--- THE PROBLEM ---
Please lay out the records from the line containing "Click the refresh icon beside CF points" through the end of the records, inclusive, as a Markdown table with the columns Row and Line. Number each row, skip blank lines, and leave out the pictures.

:: RAW RECORDS

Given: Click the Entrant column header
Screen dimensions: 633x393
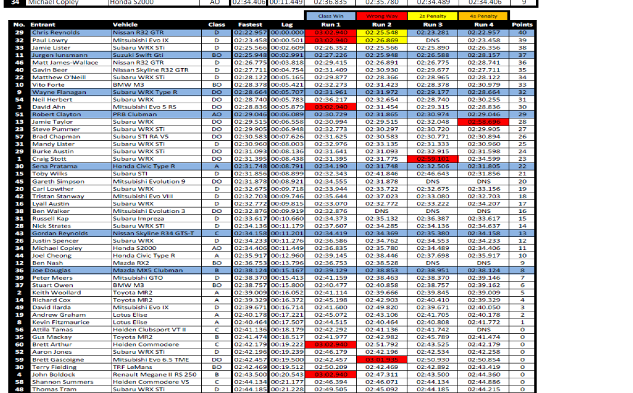Looking at the screenshot, I should click(43, 25).
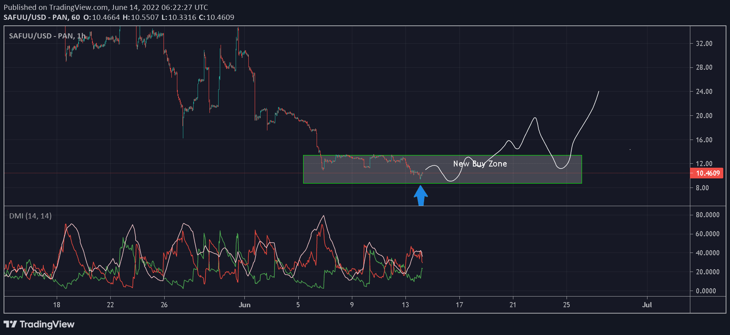Screen dimensions: 730x335
Task: Select date 13 on the time axis
Action: tap(405, 305)
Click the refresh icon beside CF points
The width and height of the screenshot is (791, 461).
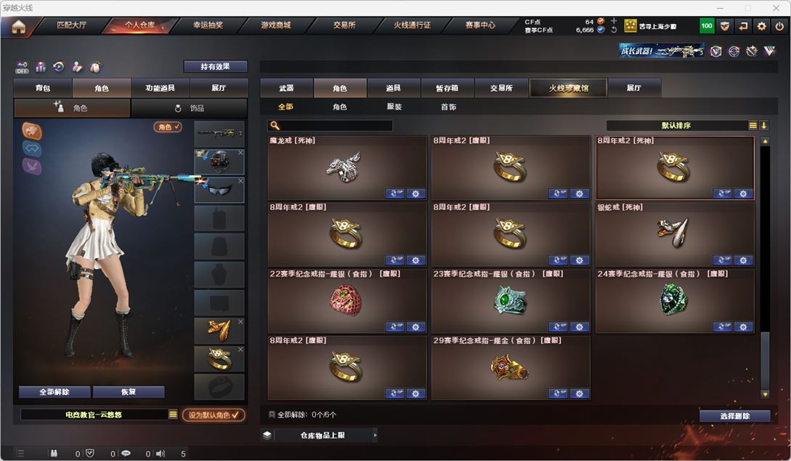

::::

--- RESULT OF THE TASK ---
| Row | Line |
|---|---|
| 1 | Click the refresh icon beside CF points |
| 2 | The width and height of the screenshot is (791, 461). |